Angst is anxiety, apprehension and insecurity, but not of the garden variety found when owning up to one’s mess or journeying with kids in the passenger seat. It’s a despair that swallows you up; you don’t want to acknowledge you’re in the monsters mouth. You cease to feel, instead.

I’m already squelched, though I don’t know it. In my mind, to be or not to be ceases to be the question. Replacing it instead is: to be loved by him or not to be loved. We sit under the stars. We eat ice cream. We talk about other people- safe topics. I laugh a lot. When we go back home, I note he enjoyed himself. To be loved, check. I say something about my brother. I happen to like my brother. My brother is an intense sort of guy, driven toward his goal to learn the most he can, to be kind, and to know what happened three hundred years before he was born, in some by now G-d forsaken town in Europe. My husband copies the way my brother likes to stand, one hand in the breast pocket of his coat, the other hand behind him, eyes intensely focused on the object of his attention. I laugh because the imitation is accurate. Not to be loved, check. I start rejecting my brother in my heart.

I reject myself as well. The main course of my Shabbos meal consists of a single chicken wing. Why hum in the kitchen, cook the food I love, to comments like “I’m so full I could vomit?” In the kitchen clearing off the table, I secretly eat more. My opinions shrivel up inside me before gestation lest they appear on my lips. I answer, “I don’t know” to most questions.

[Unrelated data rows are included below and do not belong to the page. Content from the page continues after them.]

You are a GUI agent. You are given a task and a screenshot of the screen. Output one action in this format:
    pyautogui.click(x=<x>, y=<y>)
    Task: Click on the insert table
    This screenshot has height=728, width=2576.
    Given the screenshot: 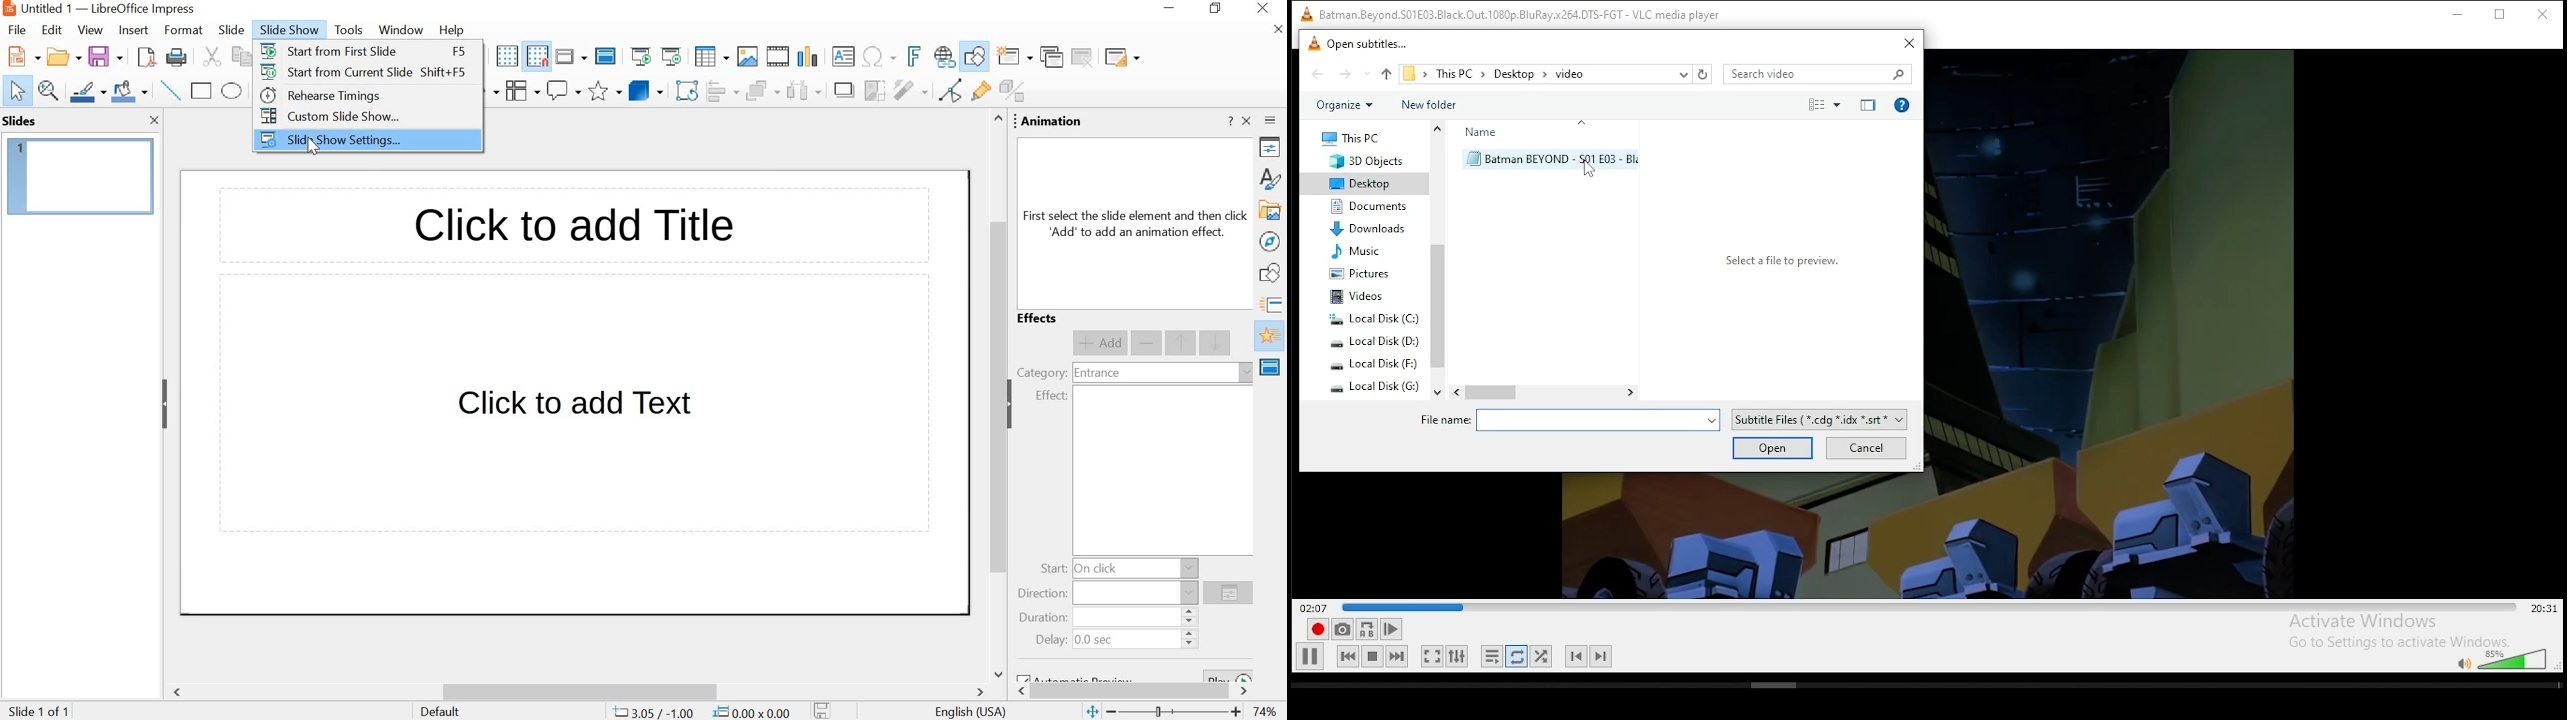 What is the action you would take?
    pyautogui.click(x=711, y=58)
    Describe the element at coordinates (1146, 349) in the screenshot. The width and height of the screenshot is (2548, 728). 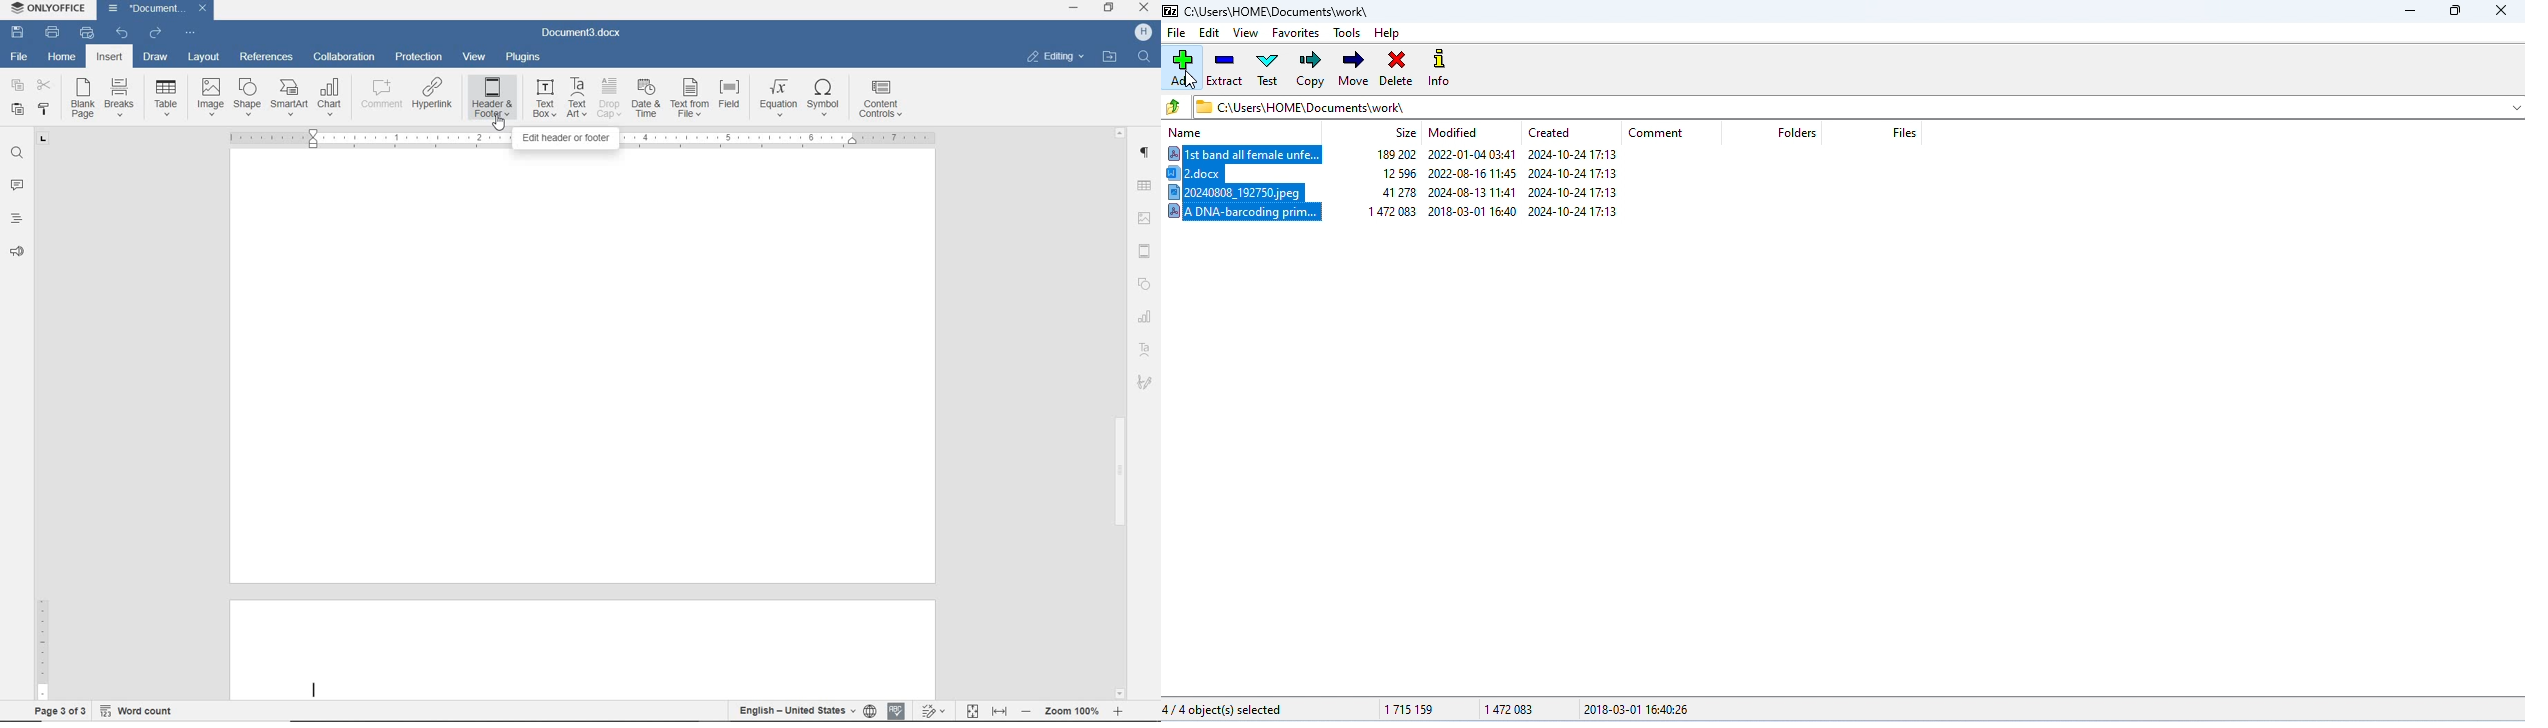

I am a still desert, every sprout of vegetation has wilted and died. In the vastness, windstorms of anger and helplessness billow and bury me in its dunes. It is in this climate that life starts changing. I become a mother. I take on another job, undertaking to supplement our income. Throughout it all, I’m alive by virtue of my husband, a parasite of his meager vitality. I’m easily overwhelmed by a baby’s incessant cries or by a colleague’s question. I wonder why. My sister calls it angst.

The above jargon, coined so kindly by my concerned sister, while not the most sinister words, is inflected with a special enunciation to accentuate its accuracy. We say it and we laugh. We bandy it about on other people as applicable. But the terms, as well as the realities they represent, sink in.